Received 6th June 2023 , Accepted 24th July 2023

First published on 24th July 2023


Abstract

Surface-enhanced Raman spectroscopy (SERS) has great potential in the early diagnosis of diseases by detecting the changes of volatile biomarkers in exhaled breath, because of its high sensitivity, rich chemical molecular fingerprint information, and immunity to humidity. Here, an accurate diagnosis of oral cancer (OC) is demonstrated using artificial intelligence (AI)-based SERS of exhaled breath in plasmonic-metal organic framework (MOF) nanoparticles. These plasmonic-MOF nanoparticles were prepared using a zeolitic imidazolate framework coated on Ag nanowires (Ag NWs@ZIF), which offers Raman enhancement from the plasmonic nanowires and gas enrichment from the ZIF shells. Then, the core–shell nanochains of Ag NWs@ZIF prepared with 0.5 mL Ag NWs were selected to capture gaseous methanethiol, which is a tumor biomarker, from the exhalation of OC patients. The substrate was used to collect a total of 400 SERS spectra of exhaled breath of simulated healthy people and simulated OC patients. The artificial neural network (ANN) model in the AI algorithm was trained with these SERS spectra and could classify them with an accuracy of 99%. Notably, the model predicted OC with an area under the curve (AUC) of 0.996 for the simulated OC breath samples. This work suggests the great potential of the combination of breath analysis and AI as a method for the early-stage diagnosis of oral cancer.


Introduction

Oral cancer (OC) is the cause of a significant proportion of global cancer morbidity and mortality. At present, imaging, clinical and histopathological examinations are used to diagnose OC.1–4 Invasive tissue biopsy followed by histopathological examination is the gold standard for OC diagnosis. However, these methods are invasive, inconvenient, and patient unfriendly. Therefore, using exhaled breath for diagnosis is a promising non-invasive method. Gas chromatography-mass spectrometry (GC-MS) is the main method for detecting biomarkers in the exhaled breath of oral cancer patients.5 This method determines that volatile sulfur compounds (i.e. H2S, CH3SH and (CH3)2S) are ideal biomarkers for non-invasive screening of oral cancer. However, the analytical techniques generally require complex analytical procedures or time-consuming processes, such as preliminary enrichments or preconcentration procedures. Therefore, developing a simple, fast, non-invasive, and highly sensitive method for on-site screening and identification of volatile sulfur compounds to achieve efficient early diagnosis of oral cancer remains an urgent issue.
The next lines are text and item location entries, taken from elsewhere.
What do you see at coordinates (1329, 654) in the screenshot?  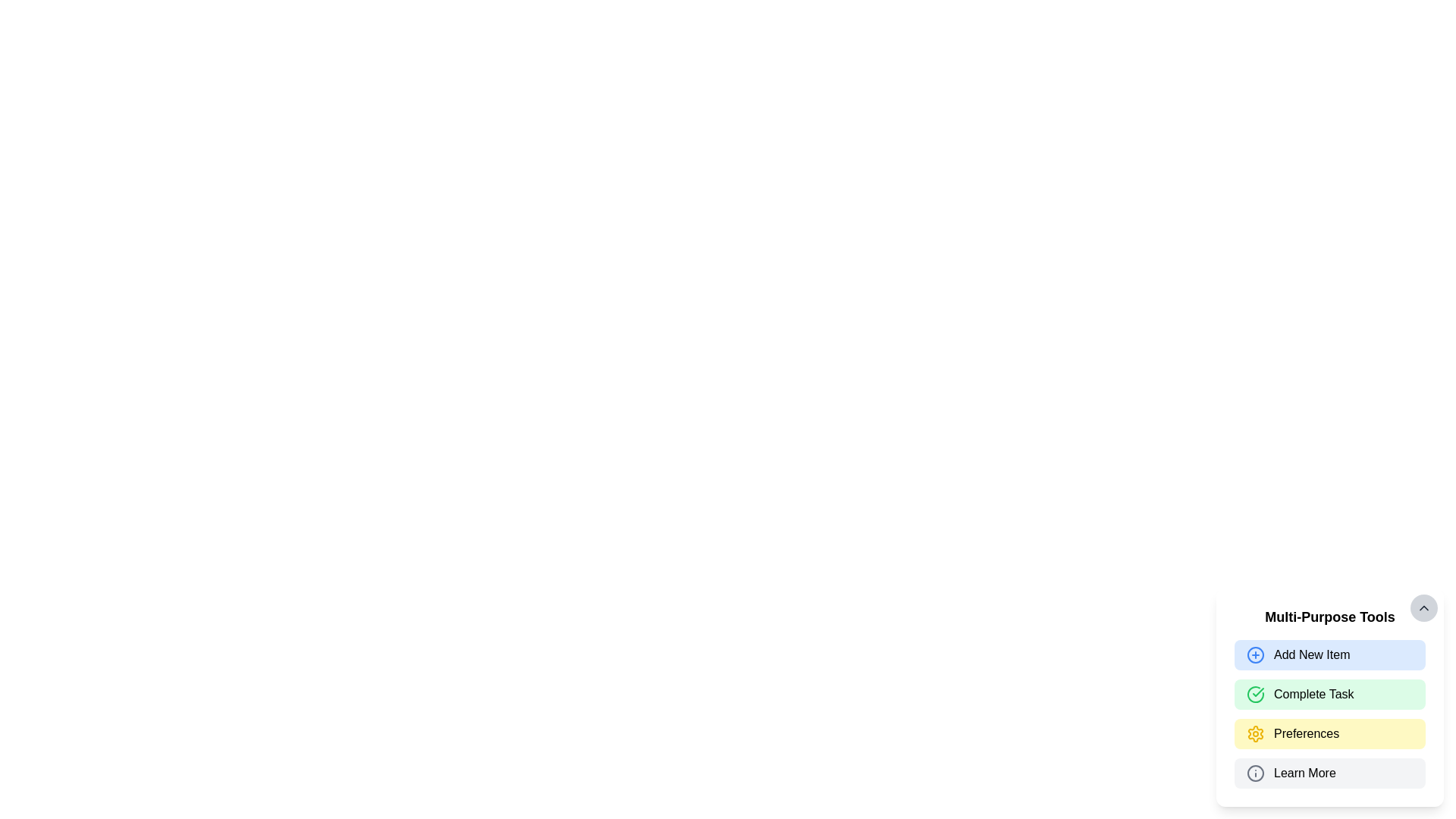 I see `the 'Add New Item' button located in the 'Multi-Purpose Tools' section, positioned above the 'Complete Task' button and below the section heading` at bounding box center [1329, 654].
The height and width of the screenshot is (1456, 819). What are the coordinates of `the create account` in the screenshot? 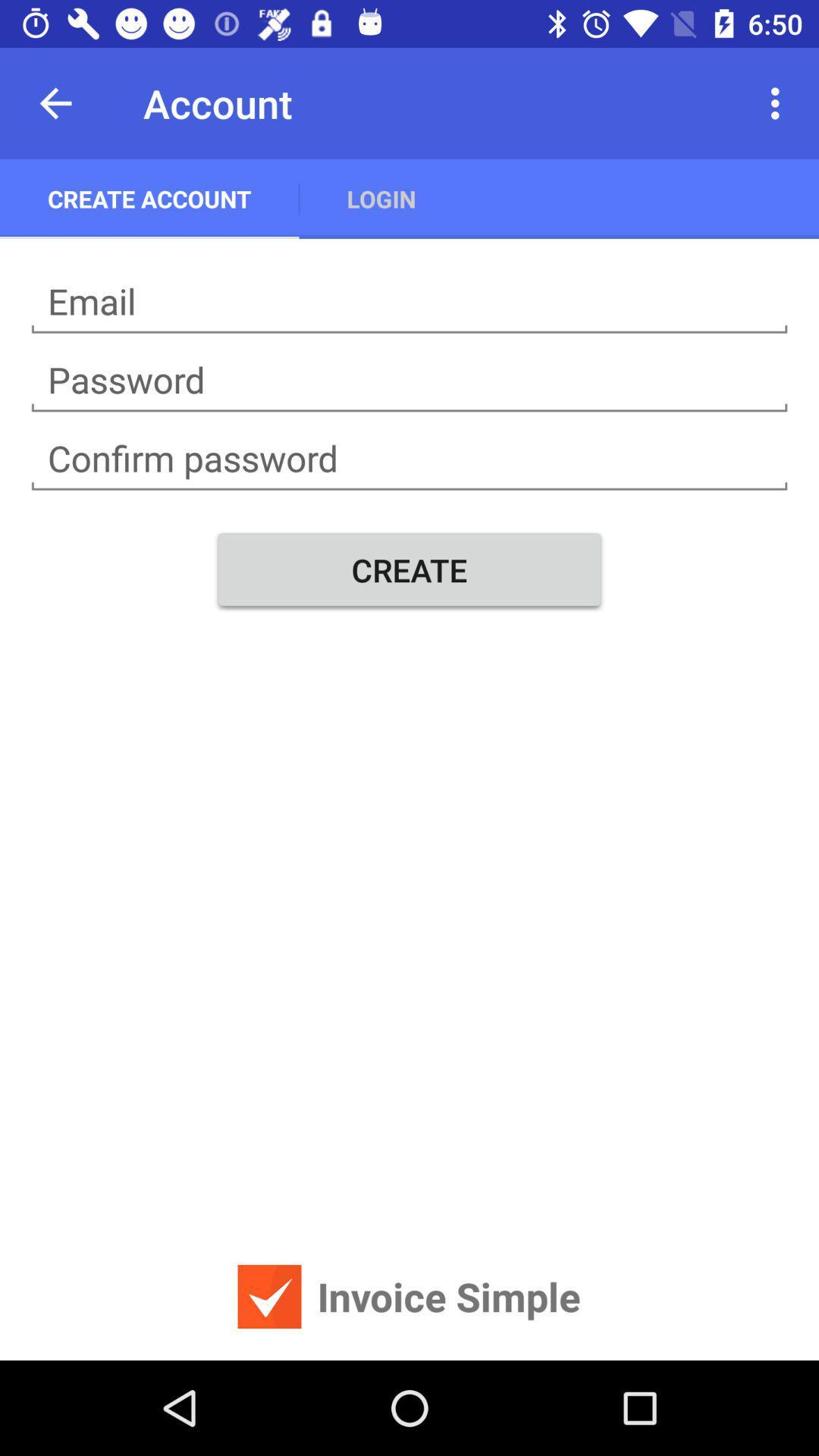 It's located at (149, 198).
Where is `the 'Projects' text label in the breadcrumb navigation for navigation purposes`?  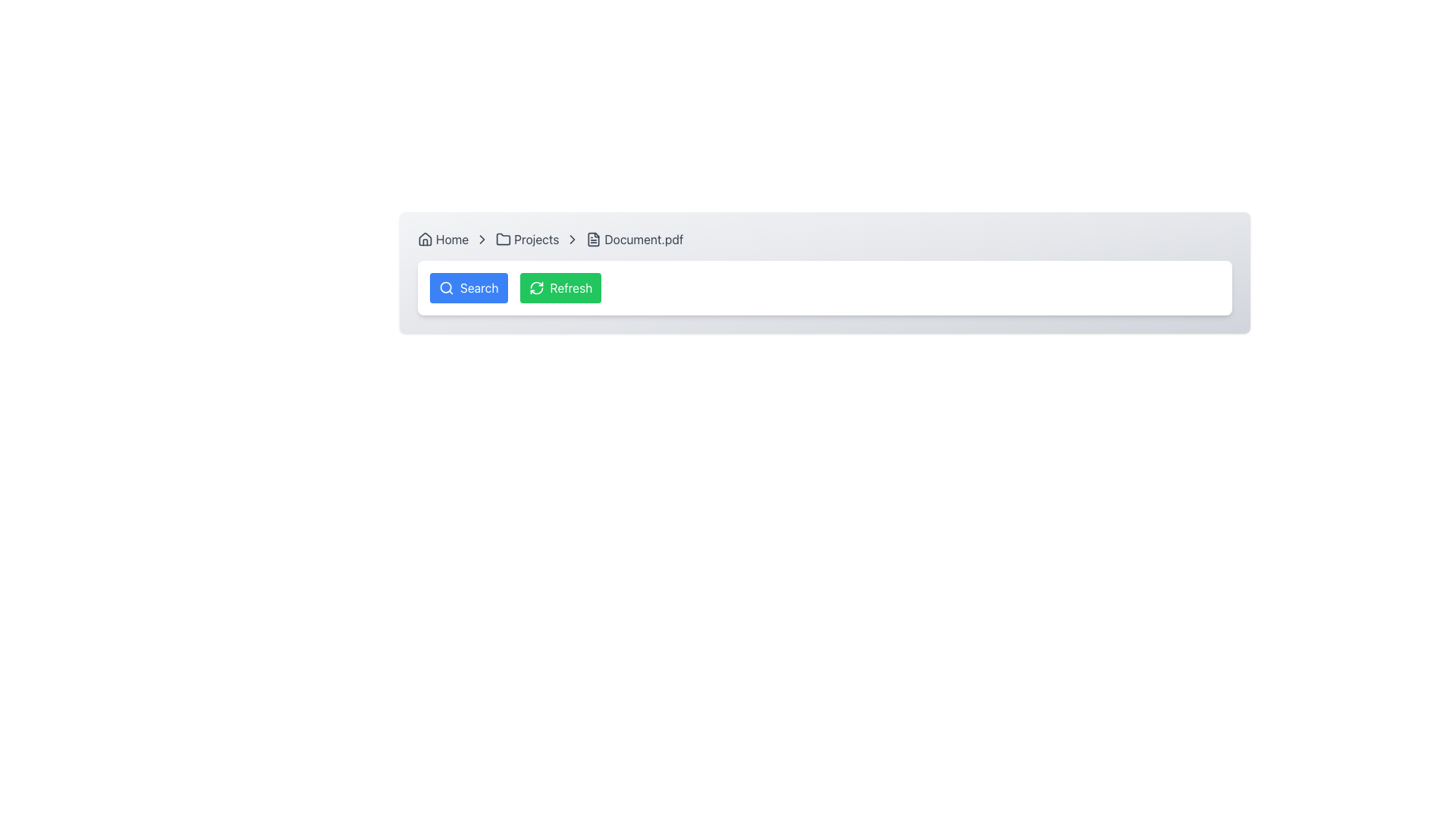
the 'Projects' text label in the breadcrumb navigation for navigation purposes is located at coordinates (536, 239).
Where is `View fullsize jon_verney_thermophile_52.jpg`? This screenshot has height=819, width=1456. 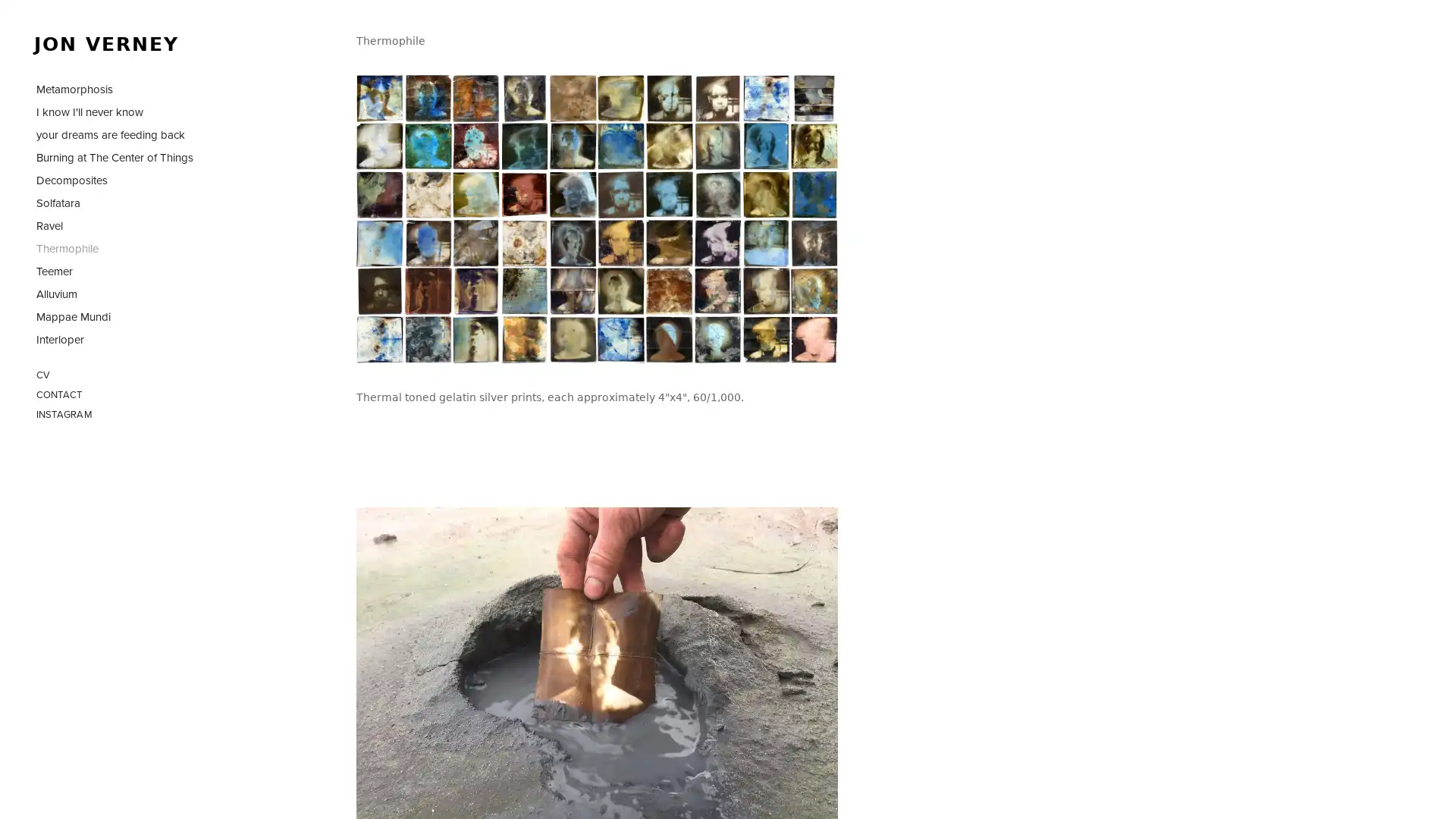
View fullsize jon_verney_thermophile_52.jpg is located at coordinates (379, 291).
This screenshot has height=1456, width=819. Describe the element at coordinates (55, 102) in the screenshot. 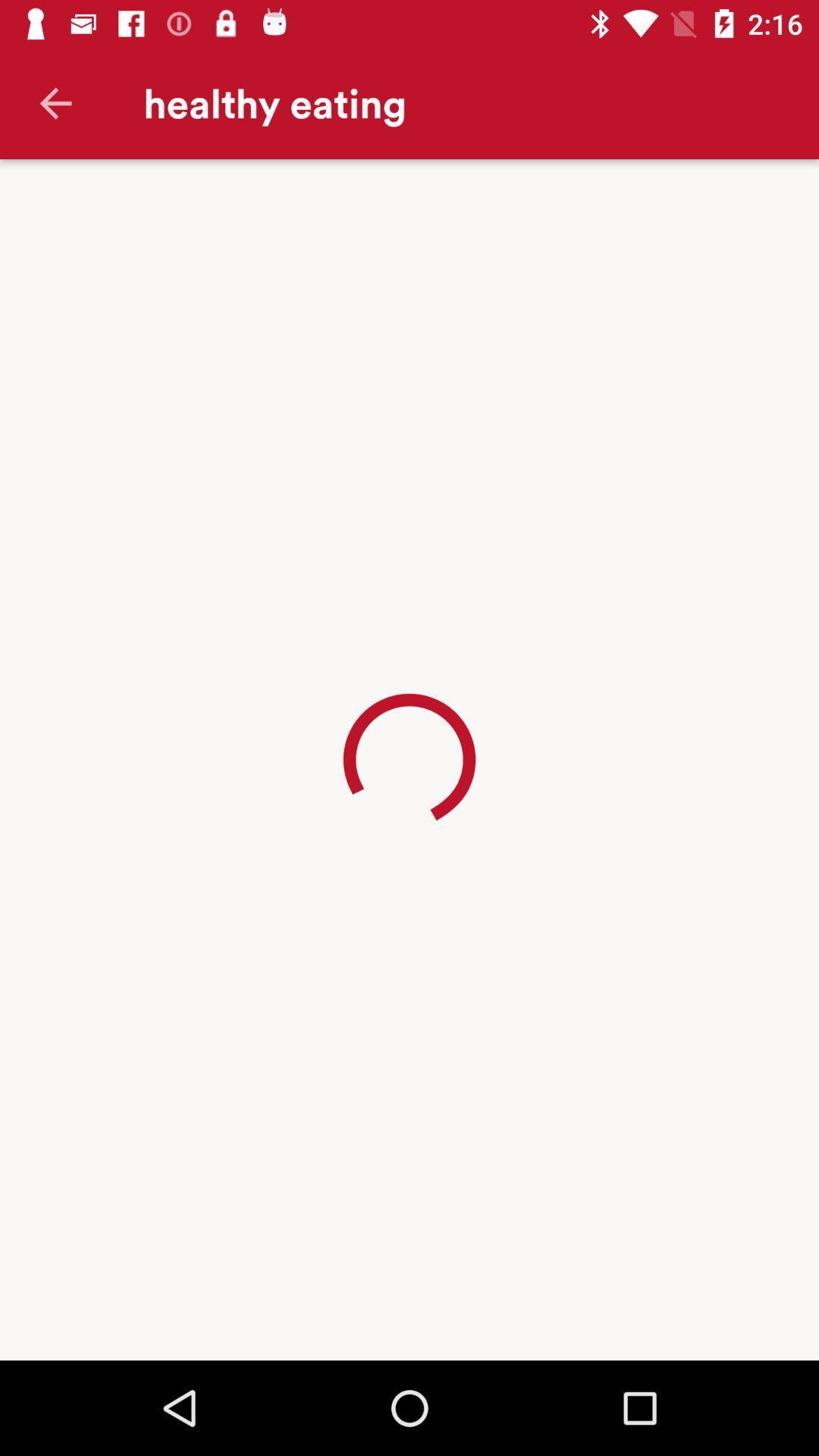

I see `item next to healthy eating icon` at that location.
Surface-enhanced Raman spectroscopy (SERS) is considered a powerful spectroscopic analytical technology that shows high specificity and sensitivity in detecting molecules.6–11 The Raman enhancement in SERS mainly comes from the collective oscillation of free electrons at a metal surface excited by light, which are called surface plasmons (SPs). This collective oscillation reaches resonance at a suitable frequency of incident light, which could greatly confine light at the metal surface in a nanoscale region (hot spot).12 So far, a small amount of work has reported that SERS technology has been successfully applied to diagnose oral cancer from saliva of oral cancer patients based on highly active nanostructures such as gold nanoparticles,13 silver nanoparticles,14 Ag TiO2 SERS nanostructures15,16 and so on. However, there have been no reports on the use of SERS technology to diagnose oral cancer based on the biomarkers of exhaled gas from cancer patients. The method of fast and highly-sensitive SERS detection of aldehydes still needs to be expanded owing to the low number density and fast diffusion of aldehydes in exhaled breath. One of the most effective strategies used is the enrichment of the target molecules prior to analysis.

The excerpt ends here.